The book is scheduled to be released next week.

“The visit was for naught,” Mr. Gates writes referring to his meetings with the Pakistani leaders on January 21-22, 2010.

“I returned convinced that Pakistan would work with the U.S. in some ways -- such as providing supply lines through Pakistan, which were also highly profitable -- while at the same time providing sanctuary for the Taliban and other extremists, so that no matter who came out on top in Afghanistan, Pakistan would have influence. If there was to be any reconciliation, the Pakistanis intended to control it,” Mr. Gates said.

In his memoir running into more than 600 pages, Mr. Gates says weeks before his inauguration, Mr. Obama asked him to travel to Chicago to attend a meeting of his transition’s national security team, which among others was attended by Ms. Hillary Clinton and Mr. Joe Biden.

The meeting, held in December, spent nearly an hour discussing on Afghanistan, Pakistan and India, Mr. Gates writes.

“Pakistan was described as the biggest, most dangerous situation,” he writes.

In Mach 2009, Mr. Gates writes, Mr. Obama held a series of meetings on his Af-Pak to discuss report of Bruce Riedel, who was appointed by the President. One of those Friday, he writes, they reviewed the final Riedel report.

This “recommended disrupting the terrorist networks in Afghanistan and especially Pakistan, promoting a more effective government in Afghanistan, developing the Afghan security forces, ending Pakistan’s support for terrorist and insurgent groups, enhancing civilian control in Pakistan, and using US diplomatic, military, and intelligence channels to reduce enmity and distrust between Pakistan and India. It was breathtaking in its ambition,” Mr. Gates writes.

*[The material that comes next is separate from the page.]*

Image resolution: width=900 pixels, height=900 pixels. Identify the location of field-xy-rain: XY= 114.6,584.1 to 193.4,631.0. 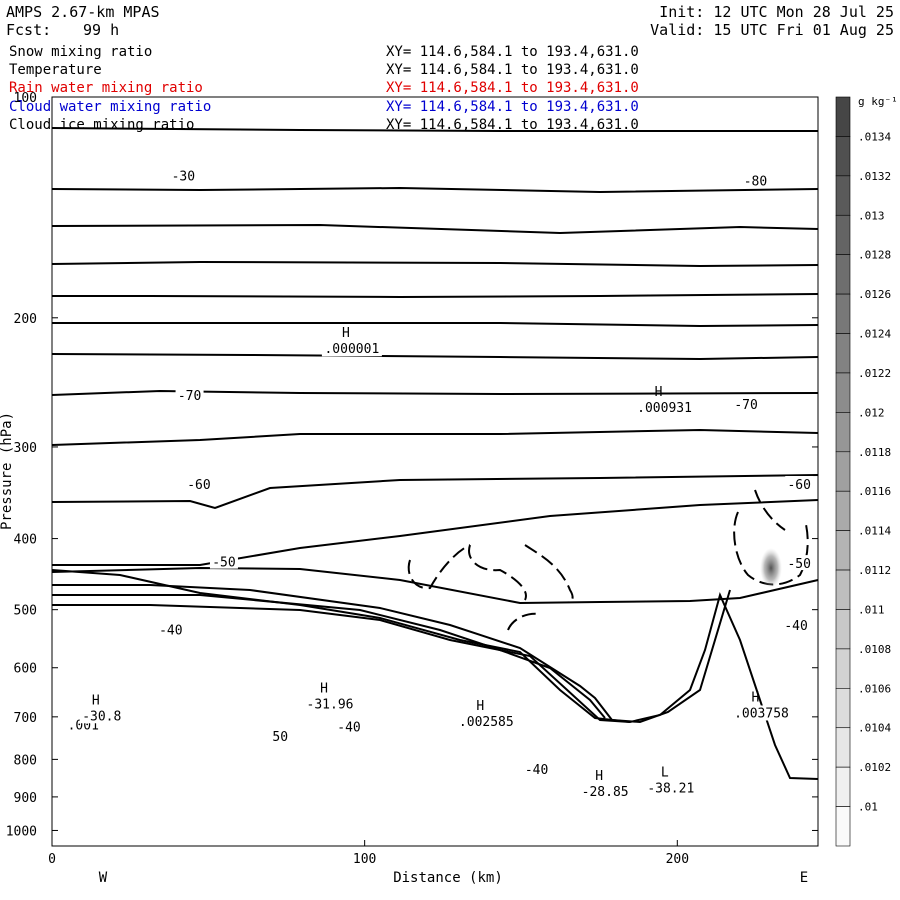
(512, 88).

When Obama announced his Af-Pak strategy, Mr. Gates said he had reservations on Pakistan’s co-operation.

“I also doubted we could persuade the Pakistanis to change their ‘calculus’ and go after the Afghan and other extremists on their side of the border. When a Pakistani Taliban offensive that spring reached within sixty miles of Islamabad the Pakistani army went after them in the border provinces of Swat and South Waziristan for their own protection.

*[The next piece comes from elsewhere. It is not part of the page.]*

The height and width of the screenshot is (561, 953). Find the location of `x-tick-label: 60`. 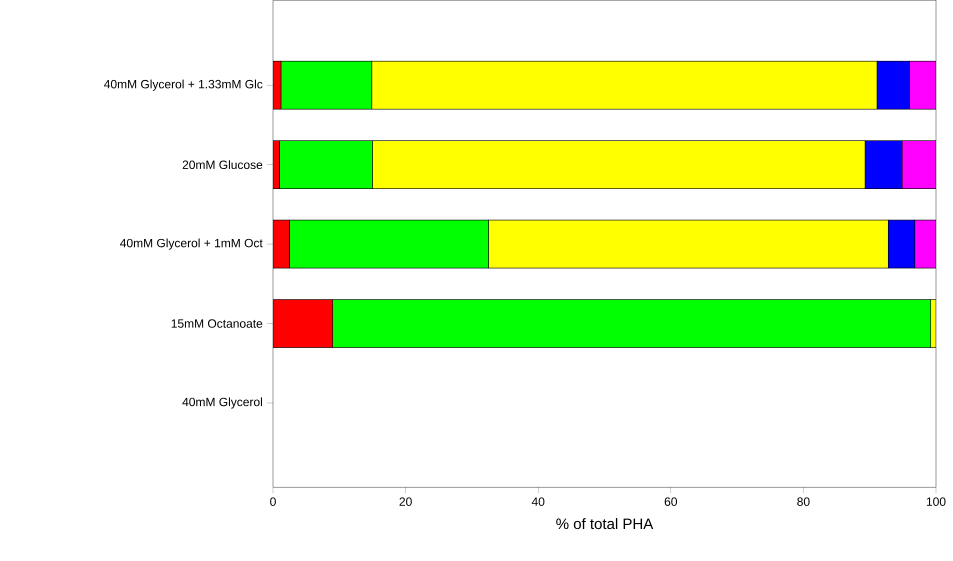

x-tick-label: 60 is located at coordinates (671, 502).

“Their continuing toleration of the Afghan Taliban, including harbouring their leaders in Quetta was a hedging strategy based on their lack of trust in us, given unwillingness to stay engaged in Afghanistan in the early 1990s,” he writes.

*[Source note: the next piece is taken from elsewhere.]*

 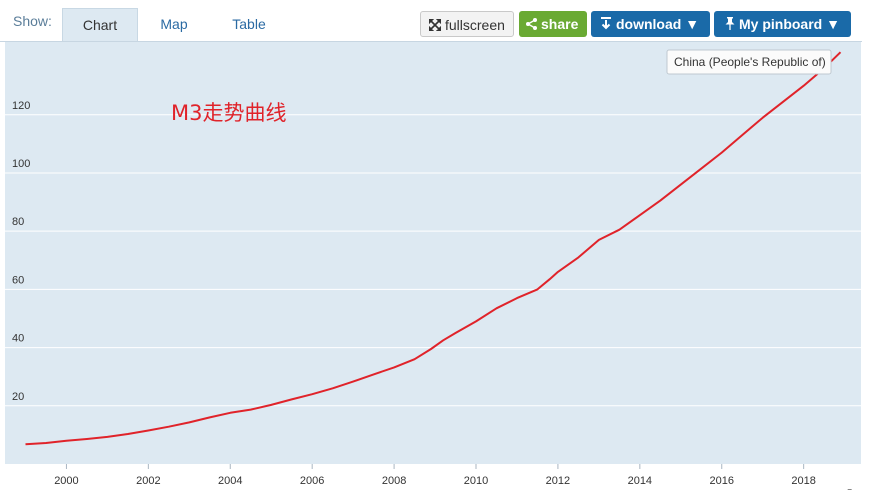 I want to click on fullscreen-label: fullscreen, so click(x=475, y=25).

Such was his distrust of Pakistan that, he writes, when they were planning for Osama bin Laden raid, he was worried that the ISI was aware of the al-Qaeda chief’s whereabouts.

“I worried that Pakistani Inter-Services Intelligence was aware of where Bin Laden was and that there might be rings of security around the compound that we knew nothing about or, at minimum, that 1ST might have more eyes on the compound than we could know,” he wrote.

The worst-case scenario was that the Pakistanis could get a number of troops to the compound quickly, prevent extraction of our team and take them prisoner, he writes.

When he asked his Vice Admiral William McRaven what he planned to do if the Pakistani military showed up during the operation, he said the team would just hunker down and wait for a “diplomatic extraction.”

“They would wait inside the compound and not shoot any Pakistanis. I then asked what they would do if the Pakistanis breached the walls: ‘Do you shoot or surrender?’ Our team couldn’t surrender, I said. If the Pakistani military showed up, our team needed to be prepared to do whatever was necessary to escape,” Mr. Gates writes.

“After considerable discussion, there was broad agreement to this, and as a result, additional MH-47 helicopters and forces were assigned to the mission,” he says.

Mr. Gates writes that ahead of the Abbottabad raid no one inside the administration talked about seeking Pakistani help in killing bin Laden.

“No one thought we should ask the Pakistanis for help or permission. In every instance when we had provided a heads-up to the Pakistan military or intelligence services, the target was forewarned and fled, or the Pakistanis went after the target unilaterally, prematurely and unsuccessfully,” he says.

The successful bin Laden raid, he writes, was humiliating for the Pakistan Army.